**Required actions**
1. From the article on stocks and oil falling, retype the passage from "All three major" to "to tame inflation." word for word.
2. Translate this sentence from the article on stocks and oil falling into Spanish: "The Dow Jones Industrial Average and S&P 500 were both down 0.85%, and the Nasdaq Composite dropped 0.71% in the early afternoon."

**Given text**
★ ★ ★ ★ ★
Wall St and oil dive as investors fret over rates, China
By Pete Schroeder
WASHINGTON (Reuters) -U.S. stocks fell Tuesday, and oil slid over 1% as investors found fresh concerns over whether the Federal Reserve was done hiking interest rates and the resilience of China’s economy.
All three major U.S. equity indexes were down in midday trading, after a stronger-than-expected report on U.S. retail sales data. The U.S. Commerce Department reported that U.S. retail sales had increased by 0.7% in July, ahead of the 0.4% boost economists had anticipated, leading investors to wonder if the Fed may have longer to go on its rate-hiking campaign to tame inflation.
The Dow Jones Industrial Average and S&P 500 were both down 0.85%, and the Nasdaq Composite dropped 0.71% in the early afternoon.
The MSCI world equity index, which tracks shares in 45 nations, was last down 0.75%.
★ ★ ★ ★ ★
**Given records**
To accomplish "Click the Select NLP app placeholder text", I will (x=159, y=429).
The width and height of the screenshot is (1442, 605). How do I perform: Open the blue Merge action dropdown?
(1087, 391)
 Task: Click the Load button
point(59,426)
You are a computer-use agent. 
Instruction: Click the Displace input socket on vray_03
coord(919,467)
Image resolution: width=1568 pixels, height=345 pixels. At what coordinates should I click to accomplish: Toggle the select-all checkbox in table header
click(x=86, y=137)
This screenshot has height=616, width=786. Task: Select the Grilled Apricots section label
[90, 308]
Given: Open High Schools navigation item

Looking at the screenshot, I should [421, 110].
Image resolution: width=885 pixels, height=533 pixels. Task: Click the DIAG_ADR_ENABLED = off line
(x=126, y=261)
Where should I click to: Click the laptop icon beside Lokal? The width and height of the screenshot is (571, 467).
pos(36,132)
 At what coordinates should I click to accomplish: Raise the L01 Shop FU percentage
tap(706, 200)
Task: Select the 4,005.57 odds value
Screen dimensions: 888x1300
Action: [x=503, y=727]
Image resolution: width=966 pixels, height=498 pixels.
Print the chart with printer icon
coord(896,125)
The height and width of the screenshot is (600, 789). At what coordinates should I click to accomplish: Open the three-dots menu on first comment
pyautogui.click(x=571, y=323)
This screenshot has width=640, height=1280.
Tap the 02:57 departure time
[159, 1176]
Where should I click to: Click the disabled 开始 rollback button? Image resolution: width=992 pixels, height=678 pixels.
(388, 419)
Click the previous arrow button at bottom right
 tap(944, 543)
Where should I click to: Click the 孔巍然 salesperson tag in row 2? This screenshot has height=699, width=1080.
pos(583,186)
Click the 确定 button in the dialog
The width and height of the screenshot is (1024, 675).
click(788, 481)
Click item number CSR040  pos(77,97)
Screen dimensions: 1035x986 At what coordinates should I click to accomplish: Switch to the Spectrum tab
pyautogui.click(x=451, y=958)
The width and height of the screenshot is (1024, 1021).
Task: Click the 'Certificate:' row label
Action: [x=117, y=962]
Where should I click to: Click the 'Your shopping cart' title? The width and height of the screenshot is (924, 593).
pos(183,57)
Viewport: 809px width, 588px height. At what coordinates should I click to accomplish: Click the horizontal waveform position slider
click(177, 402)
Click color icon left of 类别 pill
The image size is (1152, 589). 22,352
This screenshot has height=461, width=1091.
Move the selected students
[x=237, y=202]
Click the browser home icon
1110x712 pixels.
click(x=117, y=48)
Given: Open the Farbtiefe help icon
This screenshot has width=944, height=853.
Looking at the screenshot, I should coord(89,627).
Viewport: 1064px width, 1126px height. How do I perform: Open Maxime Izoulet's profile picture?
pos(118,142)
★ ★ ★ ★ ★
**Numbered answers**
1.
All three major U.S. equity indexes were down in midday trading, after a stronger-than-expected report on U.S. retail sales data. The U.S. Commerce Department reported that U.S. retail sales had increased by 0.7% in July, ahead of the 0.4% boost economists had anticipated, leading investors to wonder if the Fed may have longer to go on its rate-hiking campaign to tame inflation.

2. El Promedio Industrial Dow Jones y el S&P 500 bajaron ambos un 0,85 %, y el Nasdaq Composite cayó un 0,71 % a primera hora de la tarde.